Haven't checked the save, but I have a tip for you based on the pictures:

Don't start building a monument in the new cities as the first build, start with the granary. 1 turn before the city grows, change the build to the monument and whip it next turn. If you leave it building all the way from the 1st turn till it grows, you're wasting a lot of hammers that could be invested in the granary.
 
Haven't checked the save, but I have a tip for you based on the pictures:

Don't start building a monument in the new cities as the first build, start with the granary. 1 turn before the city grows, change the build to the monument and whip it next turn. If you leave it building all the way from the 1st turn till it grows, you're wasting a lot of hammers that could be invested in the granary.

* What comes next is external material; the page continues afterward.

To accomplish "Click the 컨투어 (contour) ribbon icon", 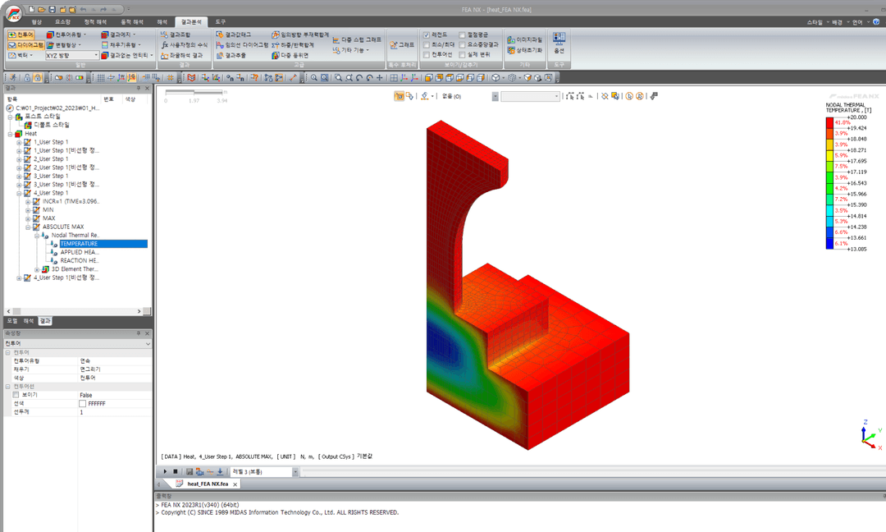I will (x=21, y=34).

Starting on a monument, whipping when you reach pop 2 and then putting the overflow in a granary has exactly the same effect as what you do:

suppose you can get 10 hammers invested before you grow
--> at pop 2 you have 9 hammers into a granary, and 1 hammer into a monument. Whipping = 30 hammers ==> 29 hammers into the monument, and 1 hammer of overflow. The next turn you finish your monument and have 1 hammer of overflow going into your granary ==> so at the end of the next turn you will have 10 hammers (= 9 already invested + 1 overflow) + [base production] into your granary.

Suppose you just work a monument from the start:
--> at pop 2 you have 10 hammers invested into the monument. Whipping = 30 hammers ==> 20 hammers into the monument, and 10 hammers of overflow going into the granary ==> so at the end of the next turn you will have 10 hammers (=10 overflow) + [base production] into your granary. In other words, the exact same amount.

Conclusion: starting on a monument is perfectly fine. It has the exact same effect as what you do, only with less tedious micro.